President Joe Biden on Thursday issued a memorandum that brands the fight against corruption as a core national security interest of the United States, calling it “a risk to our national security.”

“Corruption eats away at the foundations of democratic societies,” Biden said in a statement. “It makes government less effective, wastes public resources, and exacerbates inequalities in access to services, making it harder for families to provide for their loved ones.”

“Corruption attacks the foundations of democratic institutions, drives and intensifies extremism, and makes it easier for authoritarian regimes to corrode democratic governance,” he continued.

To that end, Biden released a National Security Study Memorandum (NSSM), his first such study since assuming the presidency, which labels battling corruption a core U.S. national security interest and directs a 200-day interagency review to make recommendations which will “significantly bolster the ability of the U.S. government to combat corruption.”

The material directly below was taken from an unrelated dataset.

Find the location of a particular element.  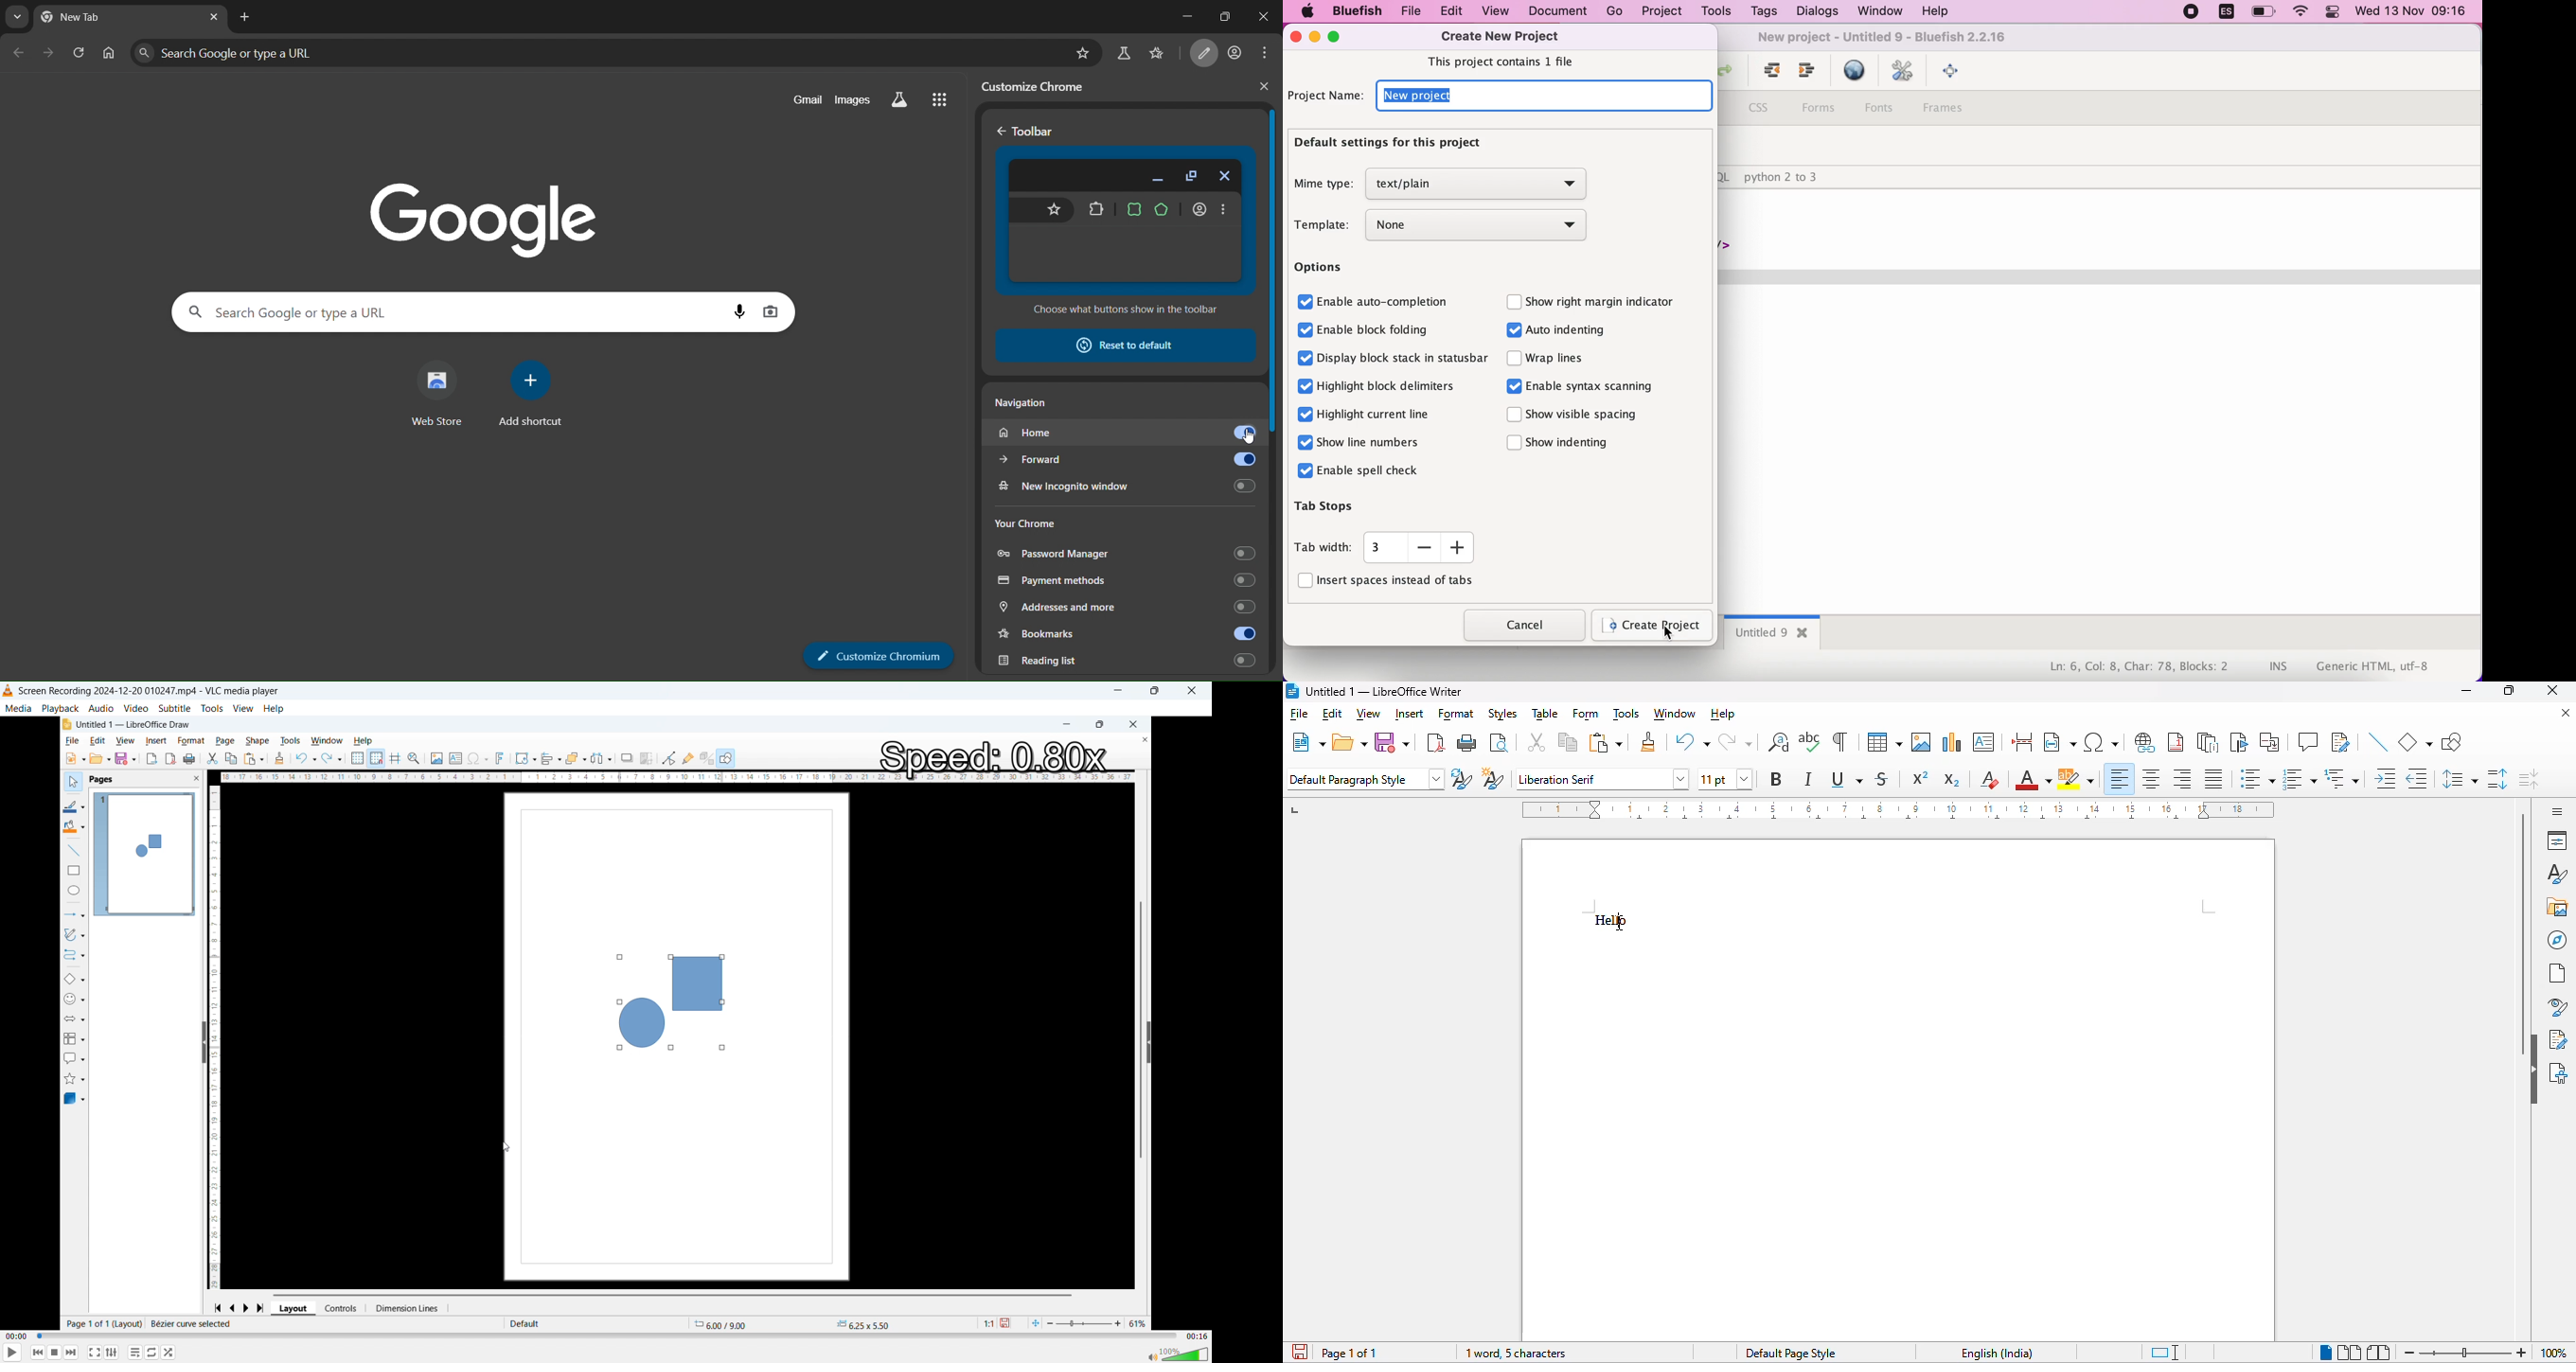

Priorities outlined by the White House for agencies to address include:

  • How best to modernize, coordinate and resource efforts to fight corruption, including increasing resources aimed at confronting corruption at home and abroad

  • Curbing illicit finance, including reducing offshore financial secrecy, seizing stolen assets, and making it more difficult for those who steal to hide behind anonymity

  • Building international partnerships, directing agencies to work with international partners such as the United Nations and G7 “to counteract strategic corruption emanating from autocratic and kleptocratic governments, foreign state-owned or affiliated enterprises, and transnational criminal organizations”

  • Holding corrupt actors accountable, including “increasing support to grow the capacity of civil society, the media, state and local bodies, international partners, and other oversight and accountability actors”

  • Improving foreign assistance, noting that the U.S. “partners with foreign governments and civil society to enhance the capacity of their domestic institutions to implement transparency, oversight, and accountability measures”

The president pledged that the U.S. will “lead by example” in the fight against corruption and said that “we must all stand in support of courageous citizens around the globe who are demanding honest, transparent governance.”

“Fighting corruption is not just good governance,” Biden said. “It is self-defense. It is patriotism, and it’s essential to the preservation of our democracy and our future.”